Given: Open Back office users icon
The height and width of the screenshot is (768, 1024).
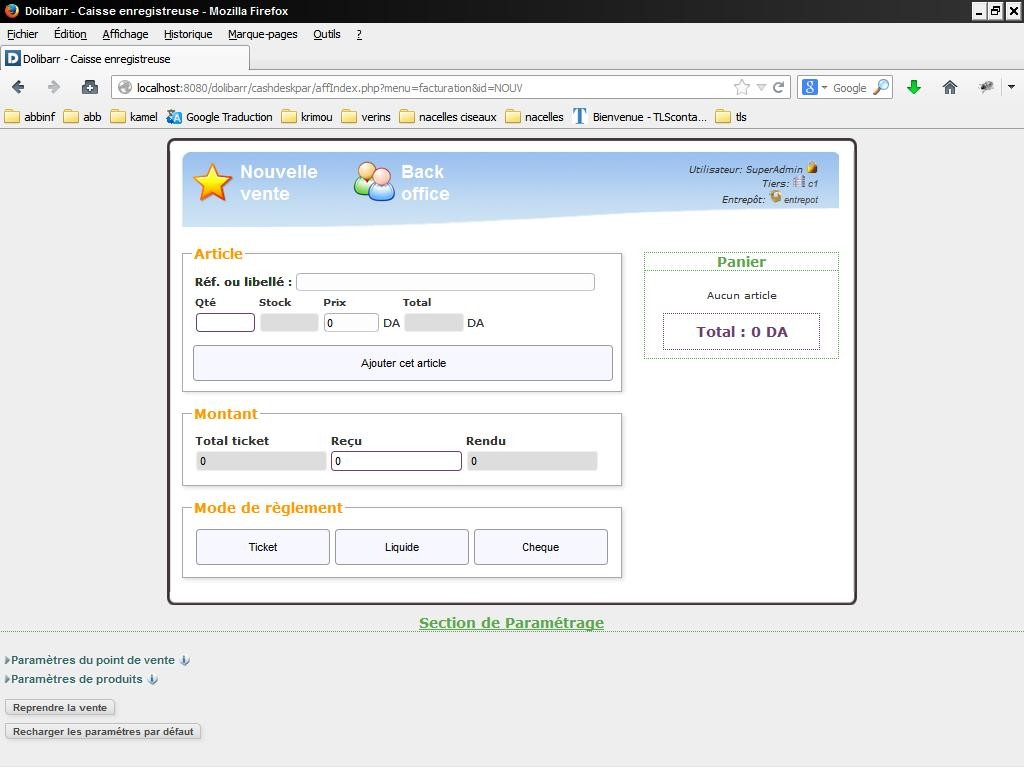Looking at the screenshot, I should (x=374, y=182).
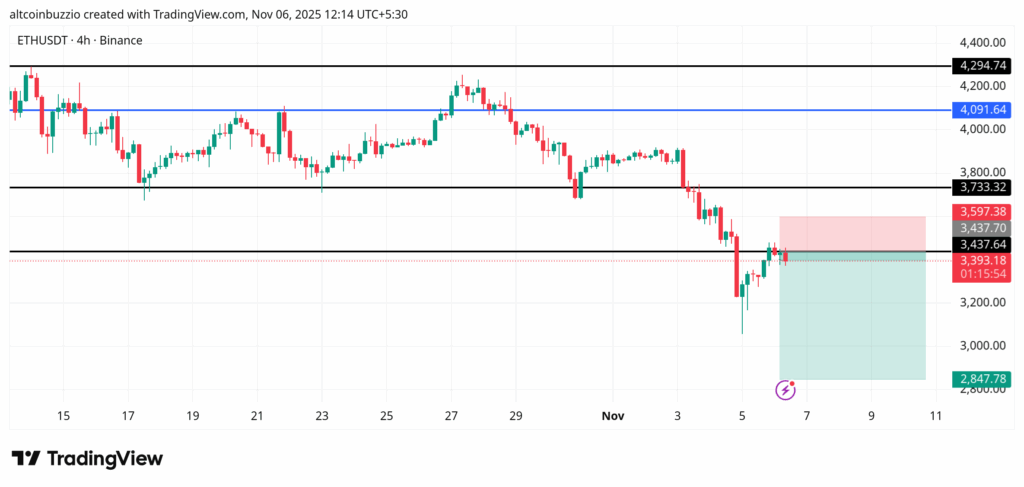Select the red 3,393.18 current price label
This screenshot has height=487, width=1024.
pos(982,261)
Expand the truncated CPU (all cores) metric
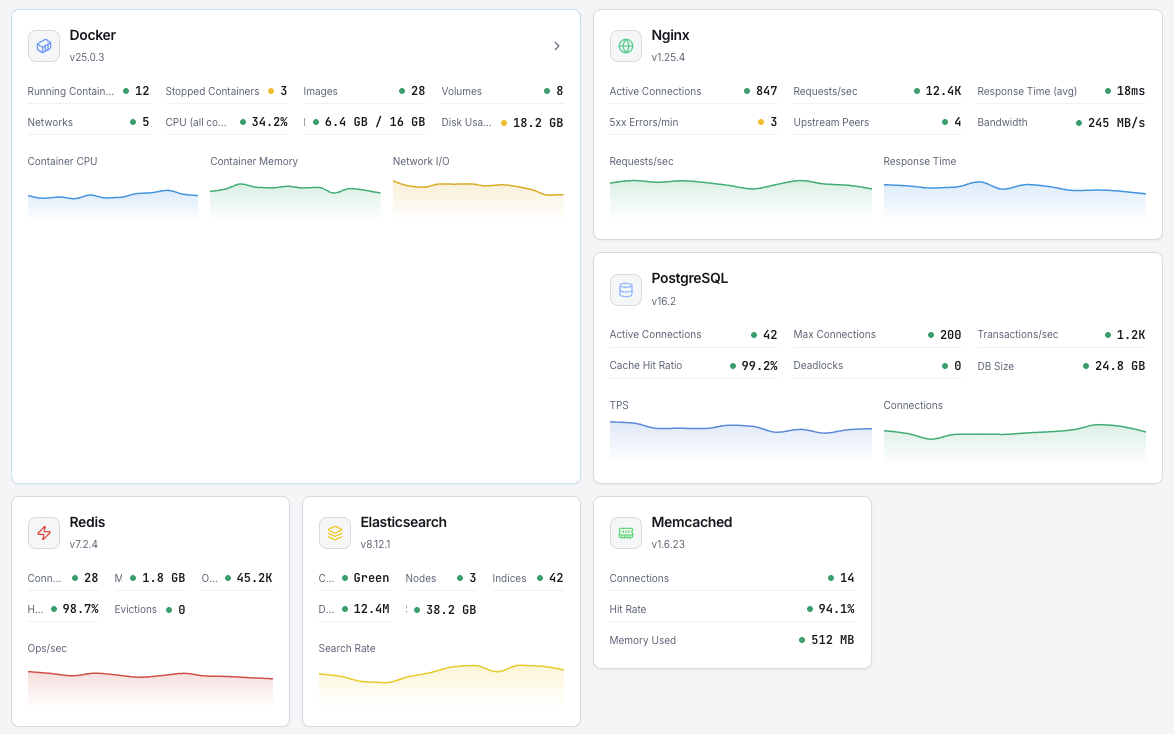1174x734 pixels. [x=194, y=122]
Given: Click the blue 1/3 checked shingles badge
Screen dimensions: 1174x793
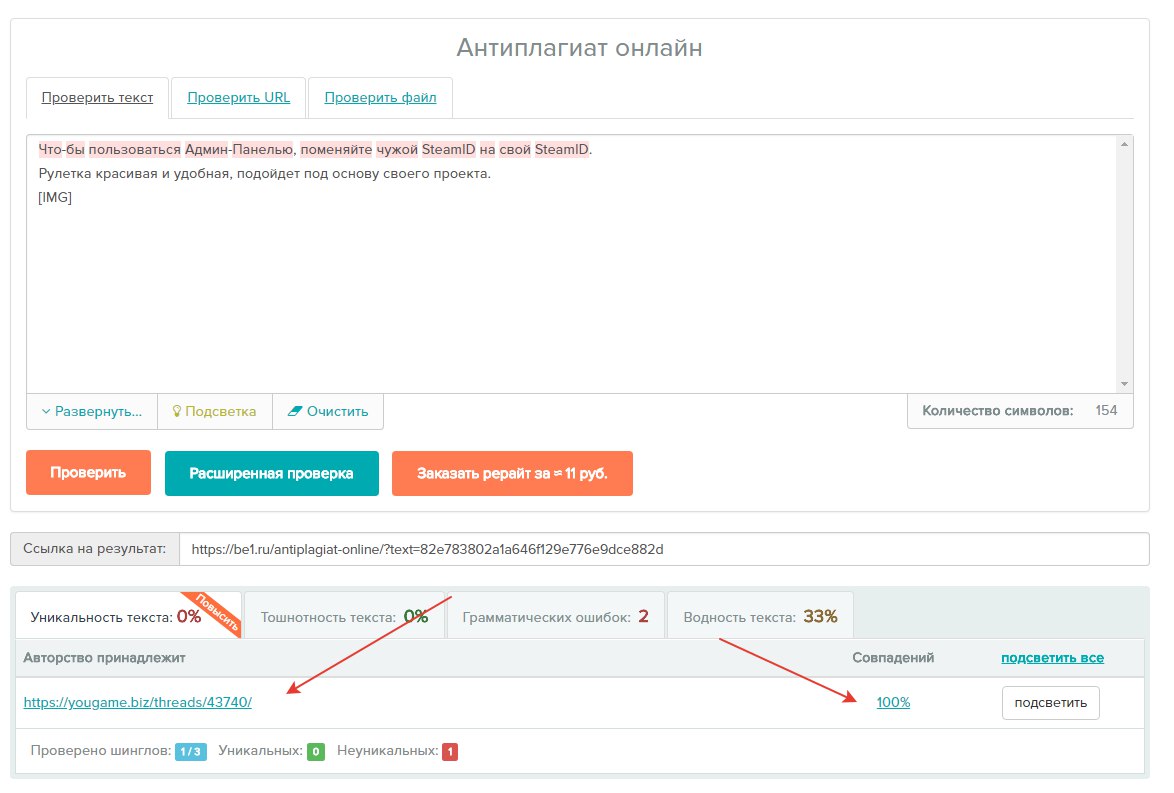Looking at the screenshot, I should (x=191, y=752).
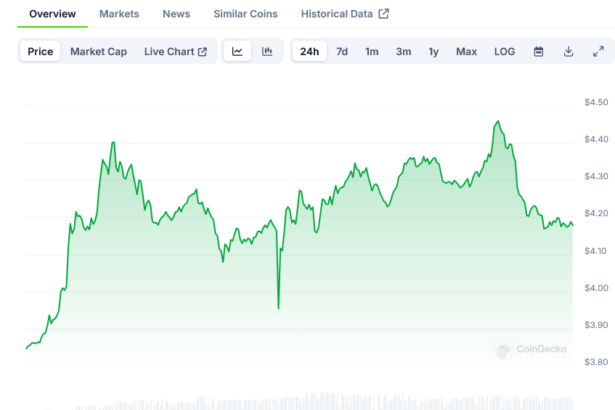615x410 pixels.
Task: Click external link icon beside Historical Data
Action: click(383, 14)
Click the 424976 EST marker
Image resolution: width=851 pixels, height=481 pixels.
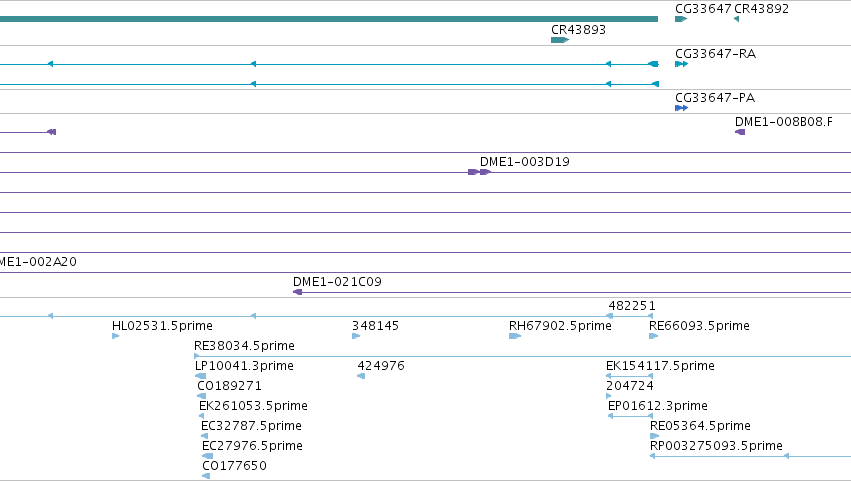tap(361, 376)
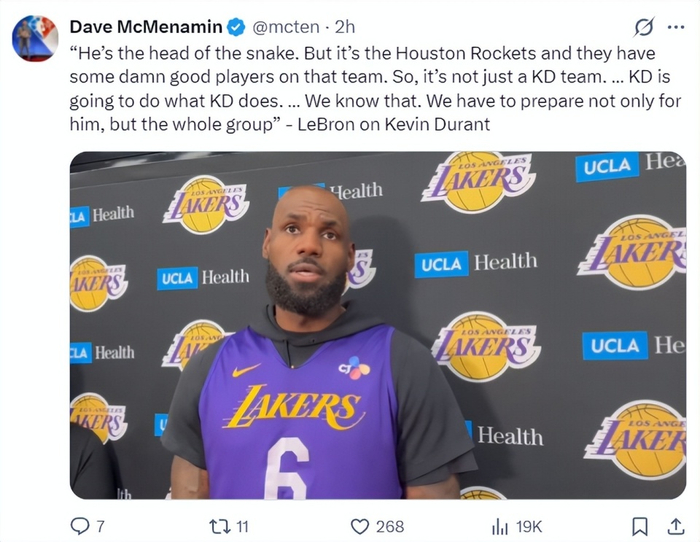Open the three-dot more options menu
The height and width of the screenshot is (542, 700).
click(676, 27)
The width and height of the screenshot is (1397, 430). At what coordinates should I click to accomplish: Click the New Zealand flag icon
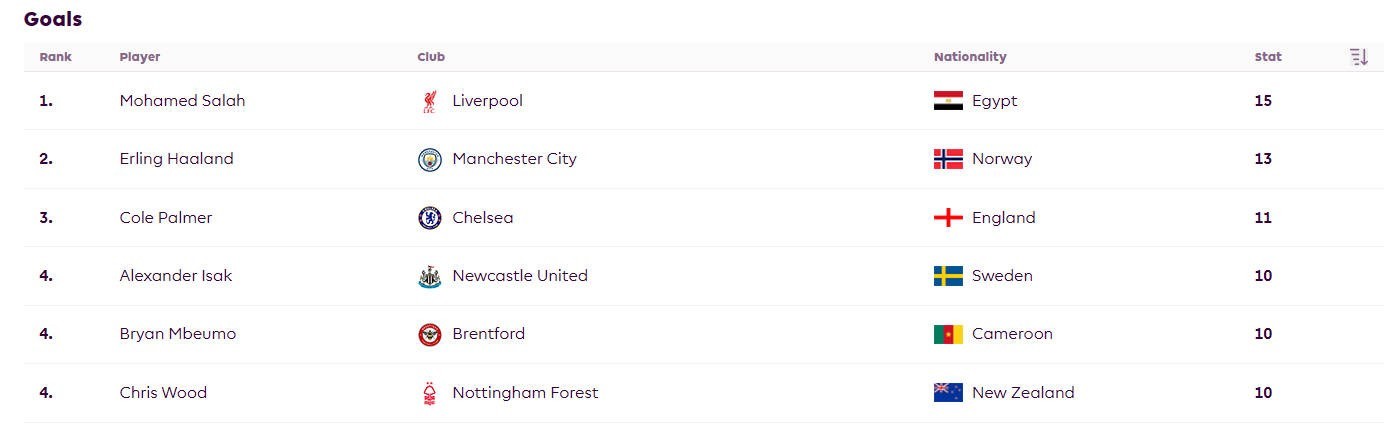948,393
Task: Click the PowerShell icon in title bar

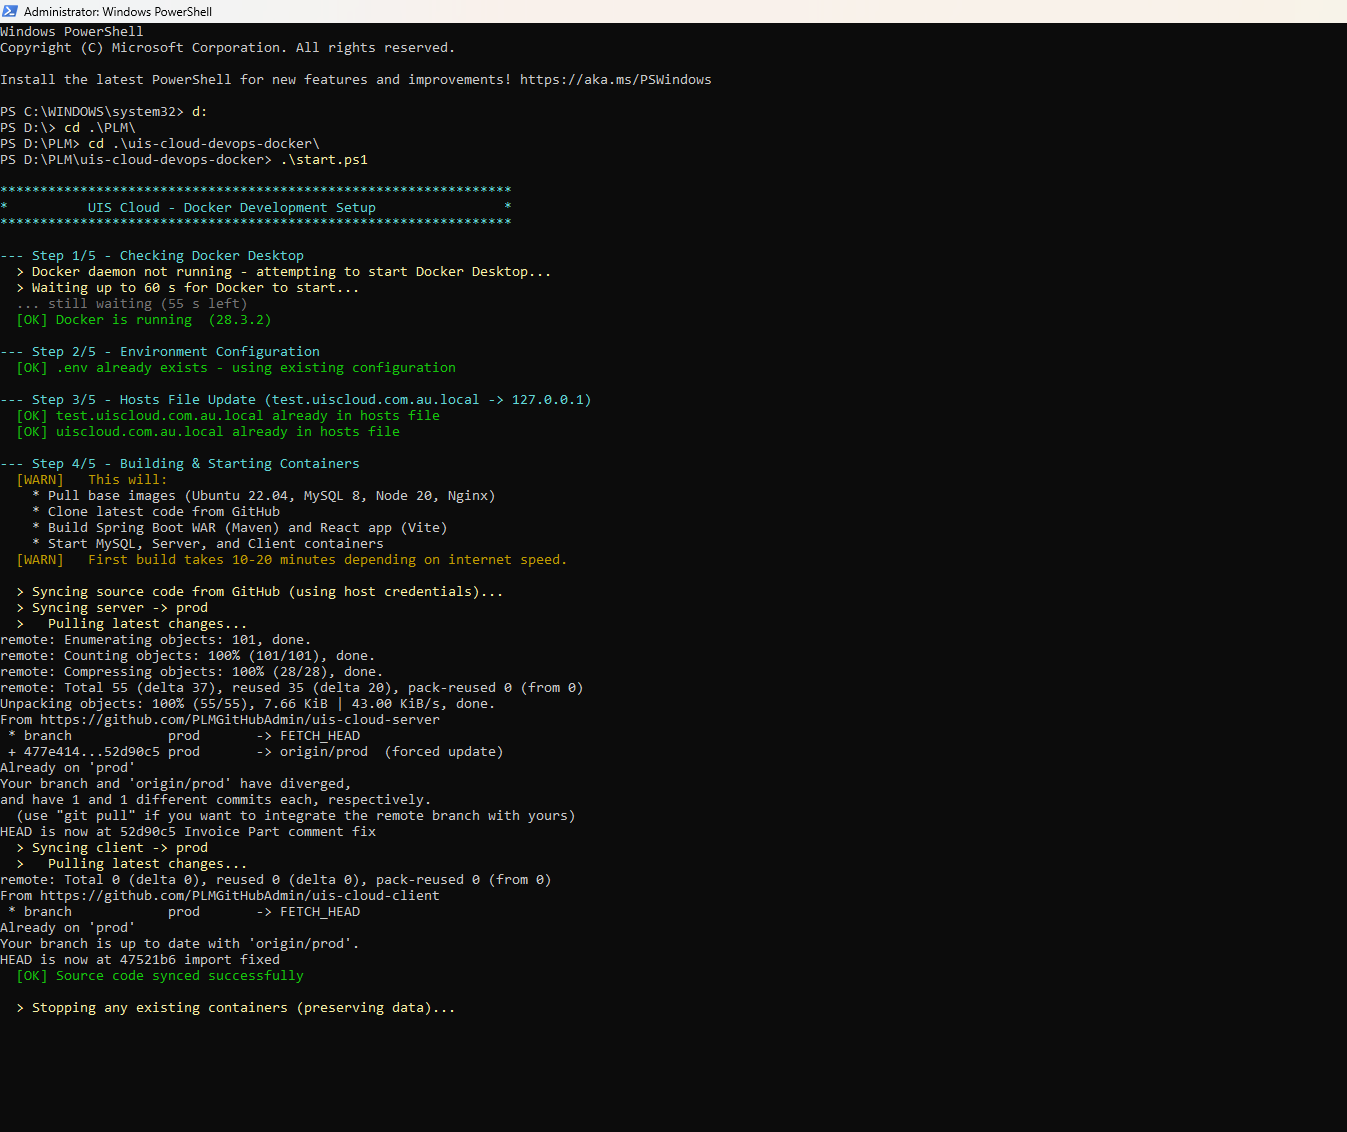Action: [10, 11]
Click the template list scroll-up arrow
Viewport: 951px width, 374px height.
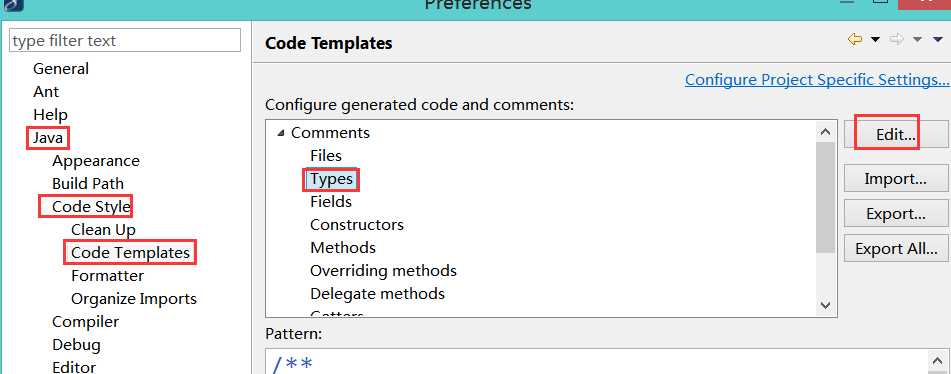click(825, 132)
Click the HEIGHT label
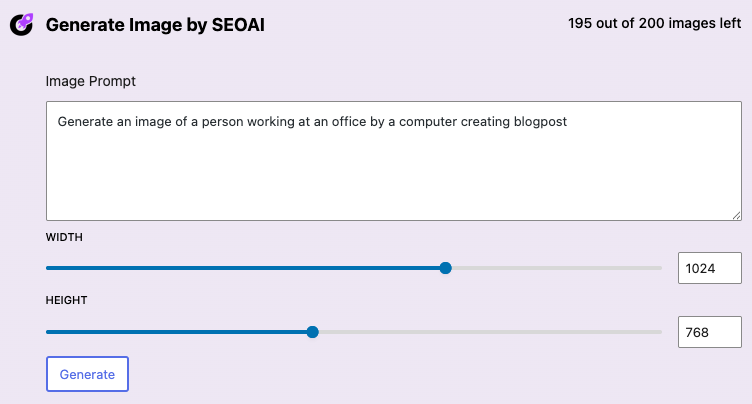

----------------------------------------

→ **Short exercise**: Switch "truncated" to "collapsed" in the data, from the start through the line containing "1174x734 pixels. [x=194, y=122]", and write out those lines with nothing else changed. Omit the pictures.

→ **Result**:
Given: Open Back office users icon
The height and width of the screenshot is (768, 1024).
Looking at the screenshot, I should (x=374, y=182).
Select the red 3,393.18 current price label
This screenshot has height=487, width=1024.
pos(982,261)
Expand the collapsed CPU (all cores) metric
1174x734 pixels. [x=194, y=122]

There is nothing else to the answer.